**How to complete this task**
Only the lines of the data holding the string "will" need to be returned.

=== Given records ===

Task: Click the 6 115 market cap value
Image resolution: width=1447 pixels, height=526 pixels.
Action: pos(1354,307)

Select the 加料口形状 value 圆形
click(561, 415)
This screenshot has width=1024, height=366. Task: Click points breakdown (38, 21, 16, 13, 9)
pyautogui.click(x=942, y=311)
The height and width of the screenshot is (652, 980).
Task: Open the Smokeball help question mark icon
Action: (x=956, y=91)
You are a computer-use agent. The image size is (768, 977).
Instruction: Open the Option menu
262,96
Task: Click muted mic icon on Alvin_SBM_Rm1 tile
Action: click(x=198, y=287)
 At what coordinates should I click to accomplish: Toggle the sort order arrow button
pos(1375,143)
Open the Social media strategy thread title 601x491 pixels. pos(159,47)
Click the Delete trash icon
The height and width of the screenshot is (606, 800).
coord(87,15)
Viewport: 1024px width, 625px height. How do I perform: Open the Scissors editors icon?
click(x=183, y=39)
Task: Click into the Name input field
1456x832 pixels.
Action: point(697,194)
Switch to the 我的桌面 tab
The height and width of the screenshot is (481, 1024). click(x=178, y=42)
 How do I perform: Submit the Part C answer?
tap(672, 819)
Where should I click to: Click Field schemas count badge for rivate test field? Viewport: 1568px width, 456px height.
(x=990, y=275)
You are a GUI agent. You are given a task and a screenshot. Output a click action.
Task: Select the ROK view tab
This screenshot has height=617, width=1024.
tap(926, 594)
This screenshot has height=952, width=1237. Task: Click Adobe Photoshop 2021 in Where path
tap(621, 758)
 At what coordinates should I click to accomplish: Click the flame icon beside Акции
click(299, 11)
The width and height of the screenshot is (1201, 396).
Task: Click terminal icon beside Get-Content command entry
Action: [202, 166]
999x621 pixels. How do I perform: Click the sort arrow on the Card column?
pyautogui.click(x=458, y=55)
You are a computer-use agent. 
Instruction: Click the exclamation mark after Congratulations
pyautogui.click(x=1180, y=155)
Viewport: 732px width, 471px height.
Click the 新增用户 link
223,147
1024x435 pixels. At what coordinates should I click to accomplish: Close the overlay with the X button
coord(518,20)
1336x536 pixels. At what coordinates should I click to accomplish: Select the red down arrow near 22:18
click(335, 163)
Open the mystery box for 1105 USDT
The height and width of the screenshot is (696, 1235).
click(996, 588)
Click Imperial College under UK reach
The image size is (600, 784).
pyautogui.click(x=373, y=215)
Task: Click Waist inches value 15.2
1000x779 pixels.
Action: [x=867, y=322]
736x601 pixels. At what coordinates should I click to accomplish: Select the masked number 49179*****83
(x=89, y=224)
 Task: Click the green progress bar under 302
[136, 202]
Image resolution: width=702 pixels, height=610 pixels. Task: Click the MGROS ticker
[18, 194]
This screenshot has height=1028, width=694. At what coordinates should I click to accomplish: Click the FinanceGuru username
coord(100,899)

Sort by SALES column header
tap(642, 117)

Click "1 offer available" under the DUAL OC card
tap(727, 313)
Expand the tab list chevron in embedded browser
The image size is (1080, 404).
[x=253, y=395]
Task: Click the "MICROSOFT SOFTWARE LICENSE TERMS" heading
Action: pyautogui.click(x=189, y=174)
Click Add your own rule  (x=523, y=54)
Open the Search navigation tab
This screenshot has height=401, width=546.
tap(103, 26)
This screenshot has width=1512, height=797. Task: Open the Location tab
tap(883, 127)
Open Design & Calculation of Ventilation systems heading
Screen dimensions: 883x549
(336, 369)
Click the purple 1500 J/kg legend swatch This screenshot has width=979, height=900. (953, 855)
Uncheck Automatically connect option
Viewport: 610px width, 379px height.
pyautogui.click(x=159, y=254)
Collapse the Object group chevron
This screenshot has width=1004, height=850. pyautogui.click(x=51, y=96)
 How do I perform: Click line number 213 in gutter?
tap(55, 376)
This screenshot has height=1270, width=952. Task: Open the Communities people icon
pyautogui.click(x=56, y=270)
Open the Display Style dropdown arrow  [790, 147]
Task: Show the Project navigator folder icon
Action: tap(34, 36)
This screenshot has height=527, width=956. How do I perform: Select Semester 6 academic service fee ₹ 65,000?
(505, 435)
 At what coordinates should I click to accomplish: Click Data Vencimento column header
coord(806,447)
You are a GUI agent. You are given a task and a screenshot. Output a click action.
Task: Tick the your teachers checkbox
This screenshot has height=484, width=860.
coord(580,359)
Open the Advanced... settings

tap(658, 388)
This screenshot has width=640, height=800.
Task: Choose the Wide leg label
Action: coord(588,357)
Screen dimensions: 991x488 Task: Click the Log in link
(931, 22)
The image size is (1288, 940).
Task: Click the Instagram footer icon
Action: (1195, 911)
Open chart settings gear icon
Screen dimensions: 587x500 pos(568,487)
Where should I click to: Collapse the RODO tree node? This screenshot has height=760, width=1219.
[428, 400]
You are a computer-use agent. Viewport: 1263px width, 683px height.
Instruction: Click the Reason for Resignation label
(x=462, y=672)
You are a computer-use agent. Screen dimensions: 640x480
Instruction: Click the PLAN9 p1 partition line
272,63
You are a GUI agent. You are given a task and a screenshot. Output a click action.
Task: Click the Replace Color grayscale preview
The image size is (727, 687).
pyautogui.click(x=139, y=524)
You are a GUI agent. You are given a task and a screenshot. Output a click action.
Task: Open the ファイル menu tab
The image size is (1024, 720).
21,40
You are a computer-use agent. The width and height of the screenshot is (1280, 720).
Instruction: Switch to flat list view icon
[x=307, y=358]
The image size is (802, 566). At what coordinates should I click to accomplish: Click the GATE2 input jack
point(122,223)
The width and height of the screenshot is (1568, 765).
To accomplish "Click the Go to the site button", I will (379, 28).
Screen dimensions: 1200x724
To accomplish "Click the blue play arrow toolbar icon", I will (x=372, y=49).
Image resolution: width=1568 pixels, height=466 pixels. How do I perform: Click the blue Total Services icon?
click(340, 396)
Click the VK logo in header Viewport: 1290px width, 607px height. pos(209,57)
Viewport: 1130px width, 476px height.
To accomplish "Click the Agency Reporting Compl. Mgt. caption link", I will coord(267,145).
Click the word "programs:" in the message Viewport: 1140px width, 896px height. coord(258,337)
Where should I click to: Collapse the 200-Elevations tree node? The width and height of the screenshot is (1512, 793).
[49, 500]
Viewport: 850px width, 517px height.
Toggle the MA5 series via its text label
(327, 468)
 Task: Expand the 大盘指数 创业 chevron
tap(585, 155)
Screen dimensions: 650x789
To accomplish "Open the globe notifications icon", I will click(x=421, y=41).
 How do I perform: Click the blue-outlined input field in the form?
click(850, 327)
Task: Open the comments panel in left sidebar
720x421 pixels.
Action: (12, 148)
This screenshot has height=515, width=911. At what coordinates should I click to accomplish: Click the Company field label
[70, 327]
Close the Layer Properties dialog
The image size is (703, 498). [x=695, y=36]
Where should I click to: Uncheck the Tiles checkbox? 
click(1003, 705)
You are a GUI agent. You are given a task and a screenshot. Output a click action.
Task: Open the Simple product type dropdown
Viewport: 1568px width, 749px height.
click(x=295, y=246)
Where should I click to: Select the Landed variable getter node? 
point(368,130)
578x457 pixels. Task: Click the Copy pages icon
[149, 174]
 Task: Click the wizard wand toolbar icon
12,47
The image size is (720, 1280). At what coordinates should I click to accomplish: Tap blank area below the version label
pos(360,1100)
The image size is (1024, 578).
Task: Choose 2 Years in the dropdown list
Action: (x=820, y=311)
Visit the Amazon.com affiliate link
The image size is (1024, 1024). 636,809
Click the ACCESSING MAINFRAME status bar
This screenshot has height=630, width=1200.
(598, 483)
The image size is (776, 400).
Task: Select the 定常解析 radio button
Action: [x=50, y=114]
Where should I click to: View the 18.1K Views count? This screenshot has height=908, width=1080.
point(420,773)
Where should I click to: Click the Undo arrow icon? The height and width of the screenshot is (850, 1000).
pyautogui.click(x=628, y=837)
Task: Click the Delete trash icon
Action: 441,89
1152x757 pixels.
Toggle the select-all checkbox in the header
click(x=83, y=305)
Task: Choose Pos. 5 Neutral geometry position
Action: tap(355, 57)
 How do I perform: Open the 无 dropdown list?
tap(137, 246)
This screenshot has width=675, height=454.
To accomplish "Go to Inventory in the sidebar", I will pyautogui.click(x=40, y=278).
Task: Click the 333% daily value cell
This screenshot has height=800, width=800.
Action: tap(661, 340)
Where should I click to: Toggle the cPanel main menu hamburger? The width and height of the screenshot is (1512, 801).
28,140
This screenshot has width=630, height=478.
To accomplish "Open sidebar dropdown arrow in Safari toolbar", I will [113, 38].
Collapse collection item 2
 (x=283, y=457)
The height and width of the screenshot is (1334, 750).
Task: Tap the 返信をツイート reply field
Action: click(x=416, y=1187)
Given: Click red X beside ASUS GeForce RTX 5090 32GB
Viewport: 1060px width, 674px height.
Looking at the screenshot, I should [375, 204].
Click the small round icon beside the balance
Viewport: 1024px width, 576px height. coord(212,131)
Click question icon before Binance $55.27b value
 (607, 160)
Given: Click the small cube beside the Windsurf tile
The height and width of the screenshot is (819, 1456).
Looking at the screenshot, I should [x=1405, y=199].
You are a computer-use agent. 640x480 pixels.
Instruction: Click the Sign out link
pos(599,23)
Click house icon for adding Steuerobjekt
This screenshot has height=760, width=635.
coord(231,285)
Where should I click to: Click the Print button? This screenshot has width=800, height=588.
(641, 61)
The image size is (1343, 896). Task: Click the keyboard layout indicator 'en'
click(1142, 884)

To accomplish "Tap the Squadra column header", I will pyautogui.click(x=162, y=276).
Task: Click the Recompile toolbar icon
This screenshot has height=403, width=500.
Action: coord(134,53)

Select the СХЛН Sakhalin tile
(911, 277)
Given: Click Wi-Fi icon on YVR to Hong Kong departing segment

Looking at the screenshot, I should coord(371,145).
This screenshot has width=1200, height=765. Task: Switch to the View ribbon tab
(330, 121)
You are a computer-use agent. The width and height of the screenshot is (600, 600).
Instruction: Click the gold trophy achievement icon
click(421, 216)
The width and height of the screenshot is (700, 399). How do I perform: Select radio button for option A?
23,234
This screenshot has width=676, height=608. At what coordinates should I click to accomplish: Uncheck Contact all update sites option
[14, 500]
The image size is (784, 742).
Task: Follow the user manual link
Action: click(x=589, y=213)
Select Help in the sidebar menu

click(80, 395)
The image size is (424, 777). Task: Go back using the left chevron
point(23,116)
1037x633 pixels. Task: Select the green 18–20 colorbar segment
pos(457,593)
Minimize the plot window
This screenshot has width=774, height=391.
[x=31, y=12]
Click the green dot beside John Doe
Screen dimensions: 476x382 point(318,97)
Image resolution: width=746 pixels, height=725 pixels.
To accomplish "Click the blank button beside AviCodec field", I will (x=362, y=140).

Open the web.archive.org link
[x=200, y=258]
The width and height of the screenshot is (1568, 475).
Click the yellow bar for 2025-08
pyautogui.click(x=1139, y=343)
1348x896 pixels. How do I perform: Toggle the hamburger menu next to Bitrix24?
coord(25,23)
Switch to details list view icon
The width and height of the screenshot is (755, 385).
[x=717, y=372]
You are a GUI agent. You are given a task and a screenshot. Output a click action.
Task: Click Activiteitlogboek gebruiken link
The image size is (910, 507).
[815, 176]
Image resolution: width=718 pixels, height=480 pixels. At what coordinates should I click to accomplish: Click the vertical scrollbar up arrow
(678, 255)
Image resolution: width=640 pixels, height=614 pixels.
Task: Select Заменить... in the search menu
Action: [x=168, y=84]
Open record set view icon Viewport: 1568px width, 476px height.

===

**The completed task**
To accomplish "Click the Go to the site button", I will (379, 28).
To accomplish "Click the blue play arrow toolbar icon", I will (x=372, y=49).
To accomplish "Click the Agency Reporting Compl. Mgt. caption link", I will coord(267,145).
To accomplish "Open the globe notifications icon", I will click(x=421, y=41).
To accomplish "Go to Inventory in the sidebar", I will pyautogui.click(x=40, y=278).
To accomplish "Open sidebar dropdown arrow in Safari toolbar", I will [113, 38].
To accomplish "Tap the Squadra column header", I will pyautogui.click(x=162, y=276).
To accomplish "Click the blank button beside AviCodec field", I will (x=362, y=140).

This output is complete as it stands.